▶ _Aangeleverde tekst_:
┄┄┄┄┄┄┄┄┄┄┄┄┄┄┄┄┄┄┄┄

Het beoordelingskader toegepast in de praktijk

Inmiddels heeft de Afdeling de nieuwe lijn toegepast ten aanzien van een Bibob-besluit. In een recente uitspraak van 9 maart 2022 oordeelde de Afdeling over een intrekkingsbesluit van het college van gemeente Laarbeek.[11] Het college was tot de conclusie gekomen dat sprake was van een ernstig gevaar, omdat de betrokkene weigerde het Bibob-vragenformulier in te vullen.[12] De Afdeling oordeelde dat het college, gelet op de grote gevolgen voor de betrokkene die met een definitieve intrekking waren gemoeid, onvoldoende had gemotiveerd waarom niet met een minder zware sanctie had kunnen worden volstaan. De Afdeling oppert vervolgens de suggestie dat het college de vergunning in plaats van een definitieve intrekking ook voor de duur van maximaal een jaar had kunnen intrekken, waarna een nieuw Bibob-onderzoek had kunnen plaatsvinden. Hoewel de keuze voor een tijdelijke intrekking als alternatief ons bevreemdt, benadrukt het wel het belang dat de Afdeling hecht aan de noodzakelijkheidstoets binnen het evenredigheidsoordeel. We zullen in een latere bijdrage uitgebreider ingaan op deze uitspraak.

┄┄┄┄┄┄┄┄┄┄┄┄┄┄┄┄┄┄┄┄

▶ _Getoond materiaal_:
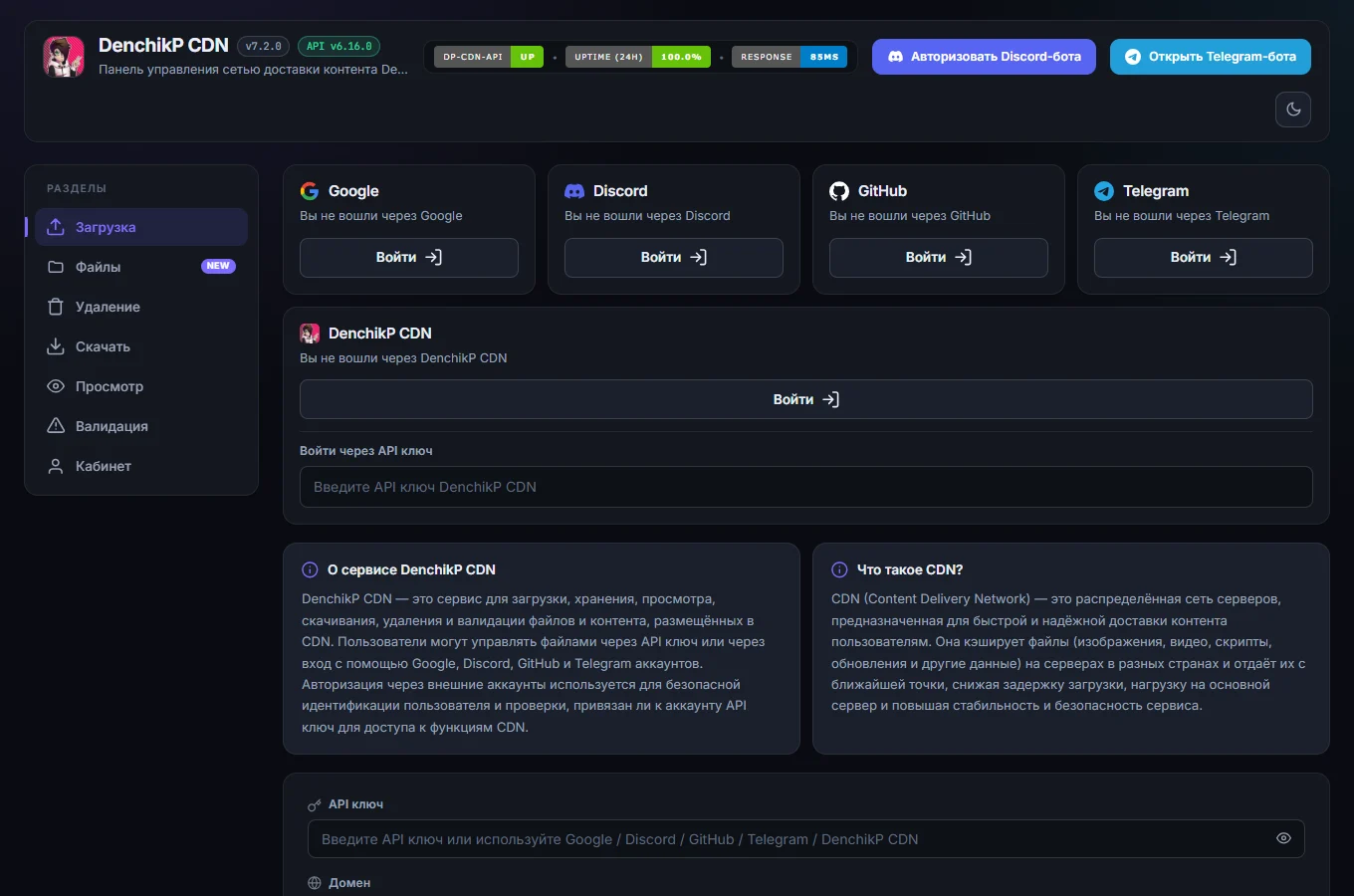Open the Файлы section in sidebar

pos(141,267)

┄┄┄┄┄┄┄┄┄┄┄┄┄┄┄┄┄┄┄┄

▶ _Opdracht_:
Beantwoord de volgende vragen over de tekst over de Bibob-uitspraak:
(a) Op welke datum deed de Afdeling uitspraak over het intrekkingsbesluit van het college van gemeente Laarbeek?
(b) Waarom concludeerde het college dat sprake was van een ernstig gevaar?
(c) Voor welke duur had het college de vergunning volgens de suggestie van de Afdeling ook kunnen intrekken?

▶ _Antwoord_:
(a) Op 9 maart 2022.
(b) De betrokkene weigerde het Bibob-vragenformulier in te vullen.
(c) Voor maximaal een jaar.